If You Happen to believe in the almighty one and the creationist theory, then penguins must have been what god managed to cobble together at 3am after a night of copious drug-taking and propping up the bar at his local. Flightless, aguatic and unable to walk without looking like they've just followed through, they're a subject of worldwide fascination. This time around, they've managed to avoid David Attenborough but have been collared by Warner Brothers for their feelgood family feature -and this is the obligatory dire gaming tie-in.
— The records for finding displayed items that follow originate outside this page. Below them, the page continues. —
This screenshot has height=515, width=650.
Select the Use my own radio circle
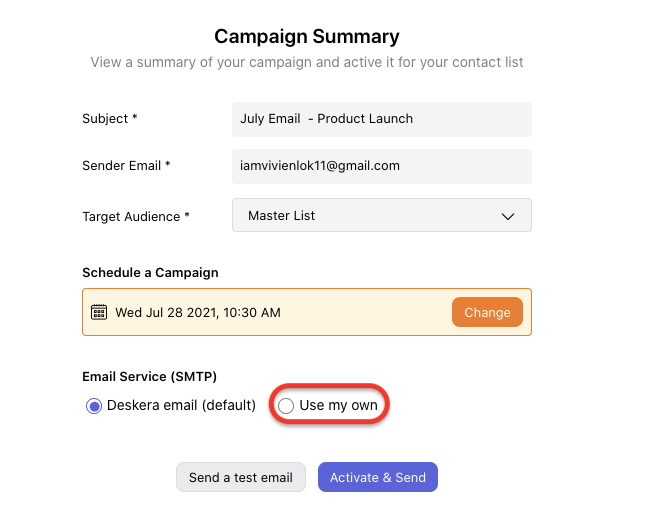(286, 406)
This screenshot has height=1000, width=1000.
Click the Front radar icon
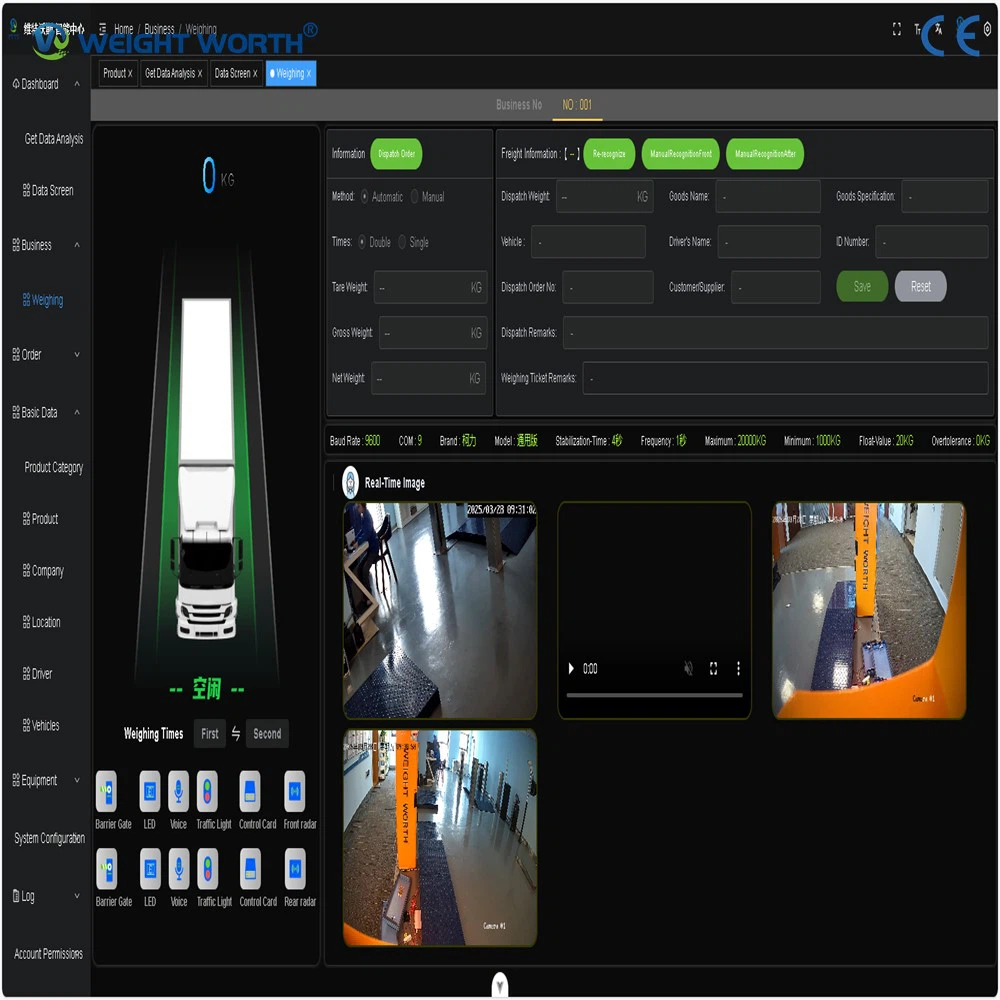(294, 791)
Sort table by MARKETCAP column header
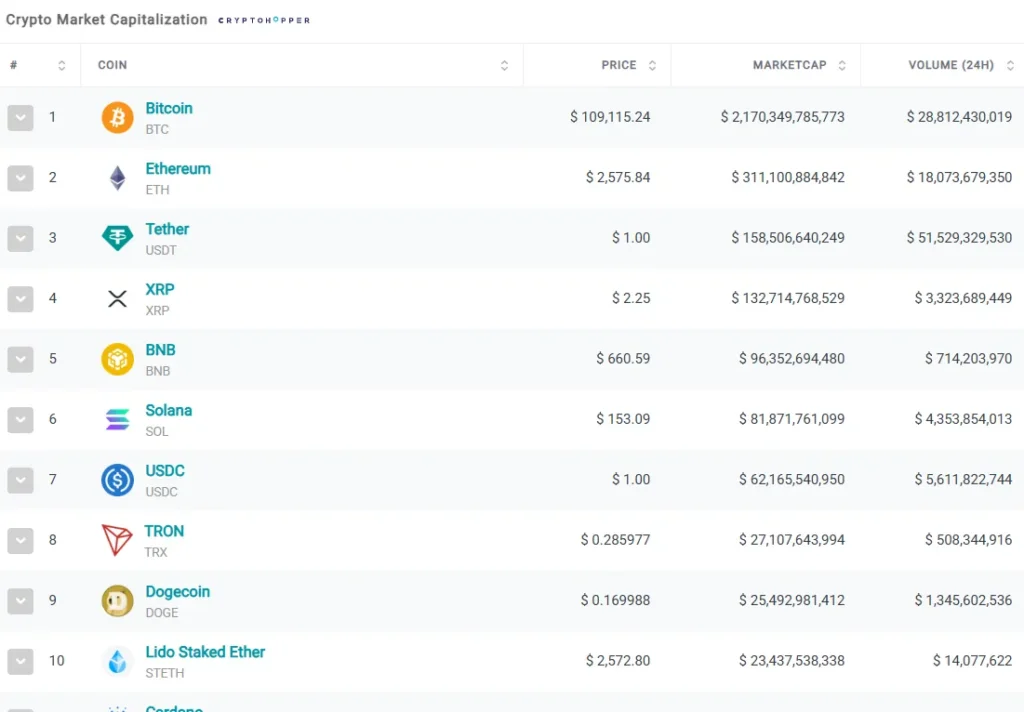The image size is (1024, 712). pos(789,65)
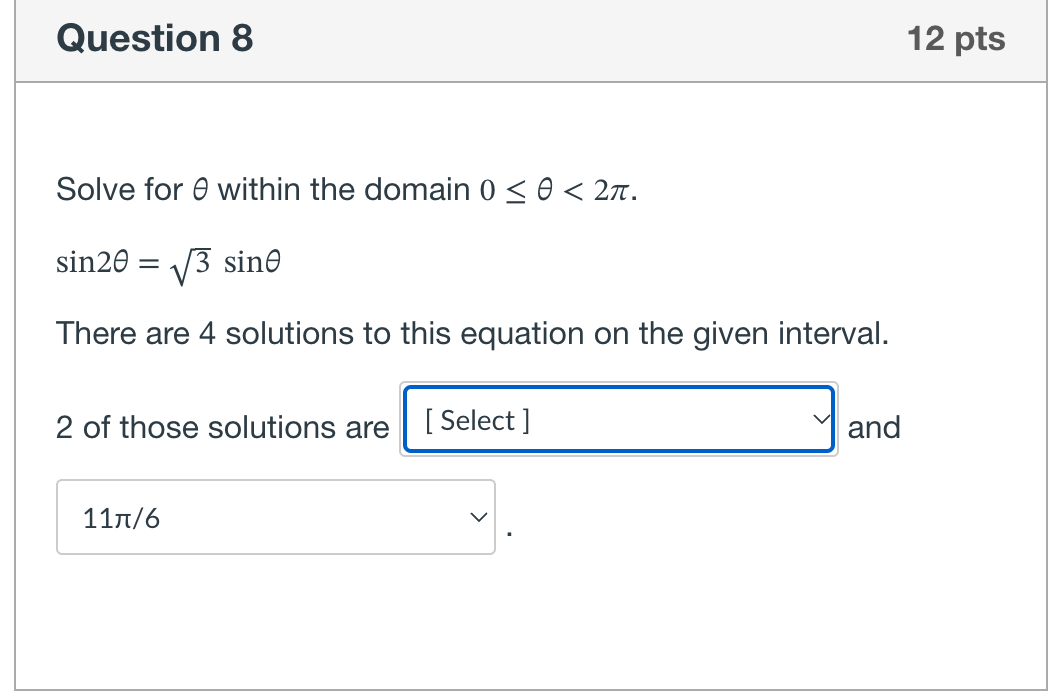Select the equation sin2θ = √3 sinθ
This screenshot has height=692, width=1062.
pos(168,261)
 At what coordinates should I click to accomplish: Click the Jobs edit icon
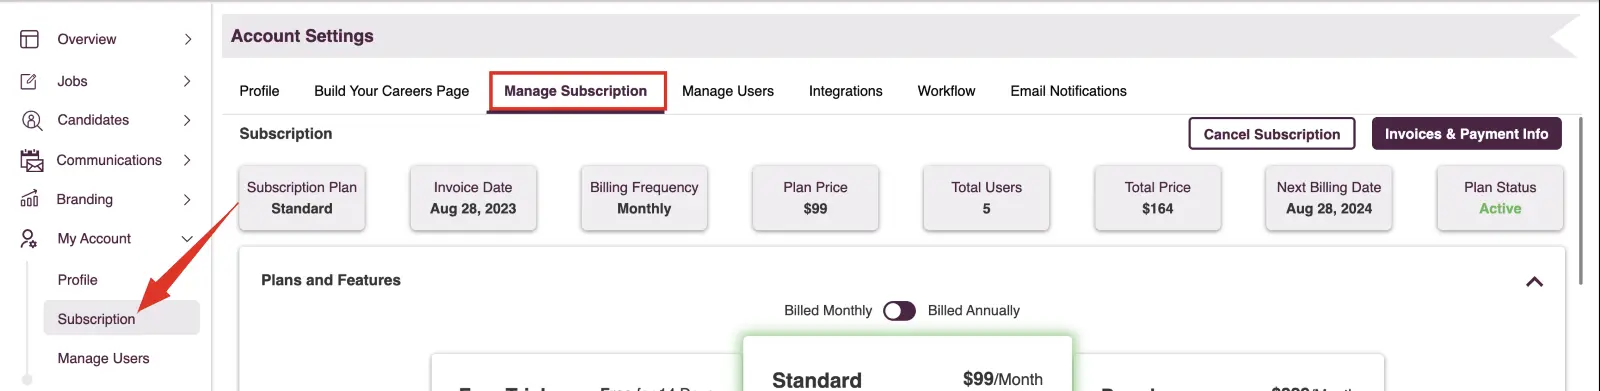coord(29,81)

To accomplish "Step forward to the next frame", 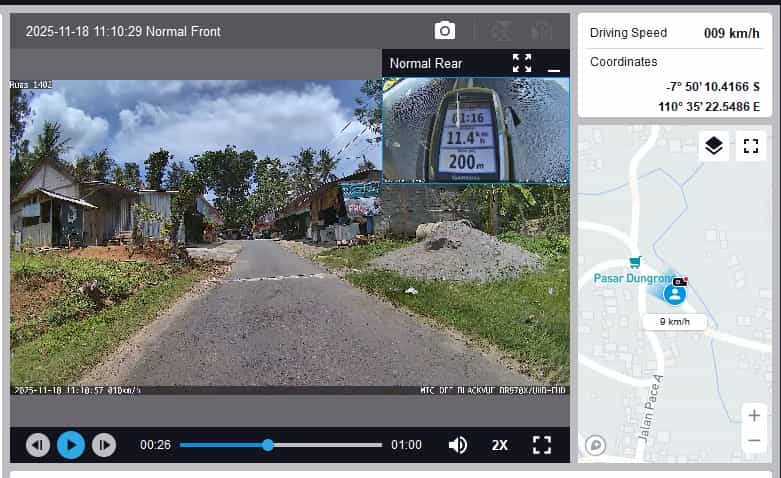I will coord(104,445).
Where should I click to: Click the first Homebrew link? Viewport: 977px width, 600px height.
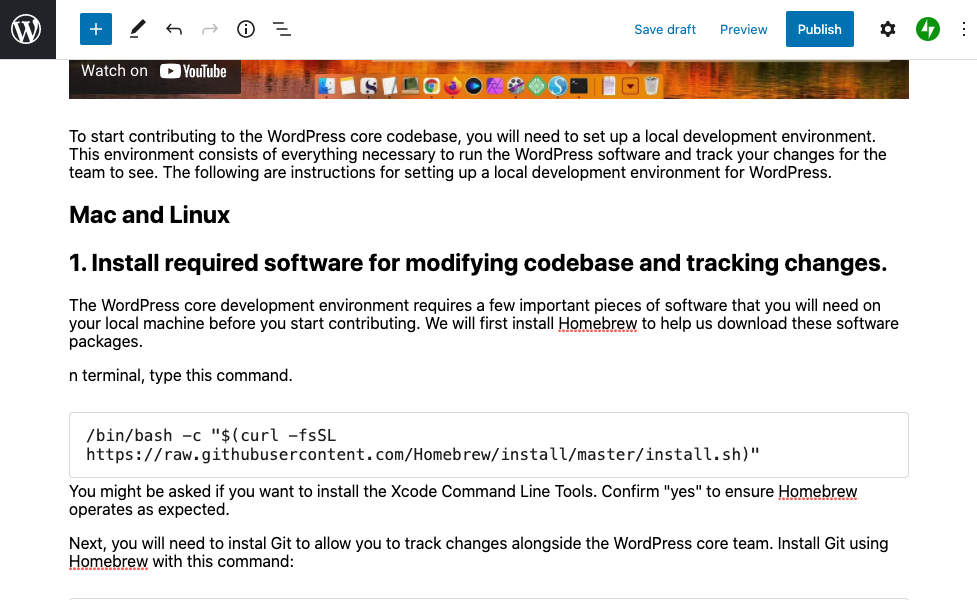click(598, 323)
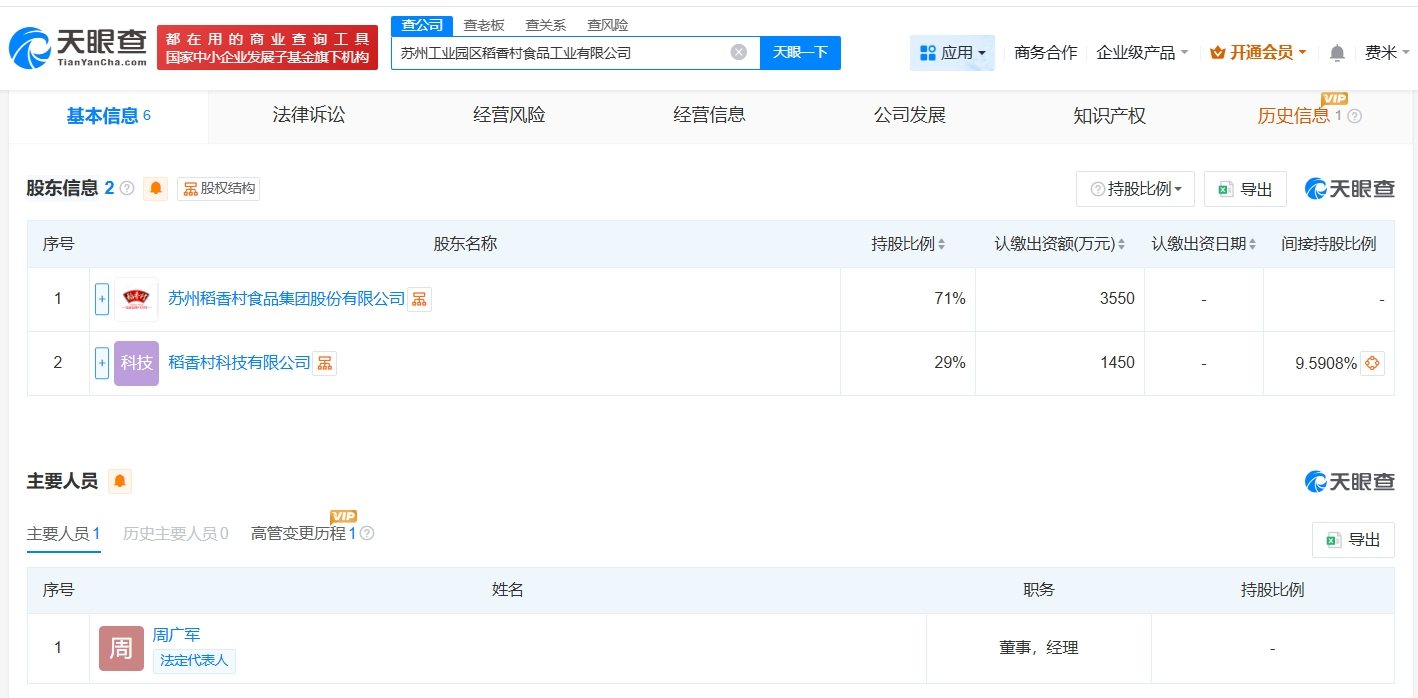Expand the 稻香村科技有限公司 row with plus

pyautogui.click(x=102, y=363)
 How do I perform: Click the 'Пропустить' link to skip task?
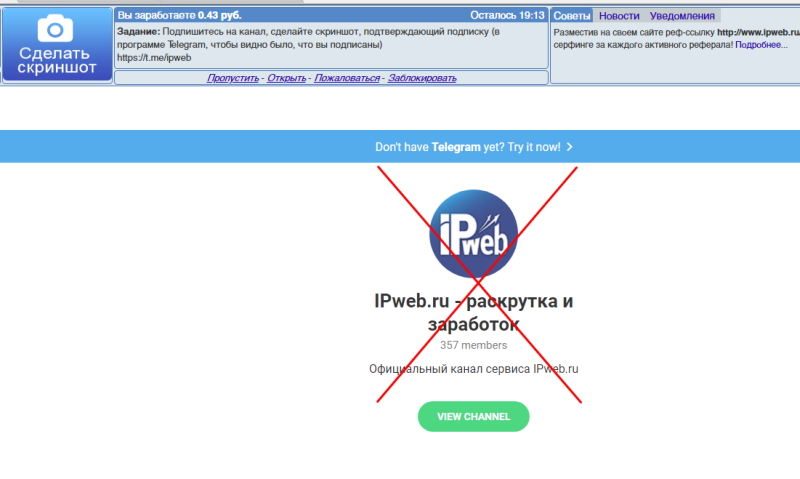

The game is, perhaps rather predictably, a massive pile of crap. Despite being squarely aimed at the younger end of the market, its major downfall is that the developers have been cheeky enough to cobble together an entire title from three mini-games.
The first is a rhythm-action game a la Dance Dance Revolution; the next is a tedious sledding game in an SSX-style, but minus everything that ever made that series fun; and rounding out this less-than-stellar bunch is a badly-handling, on-rails collecting section. Each one is then lazily regurgitated time and time again, until the point where even a six-year-old would kick the developers in the balls and demand a bit more variation.
Combine all of this with with some sloppy console graphics, and it starts to shed new light on why penguins disappear for months at a time. Mr Attenborough would have you believe that they're off feeding, but I reckon it's just the shame.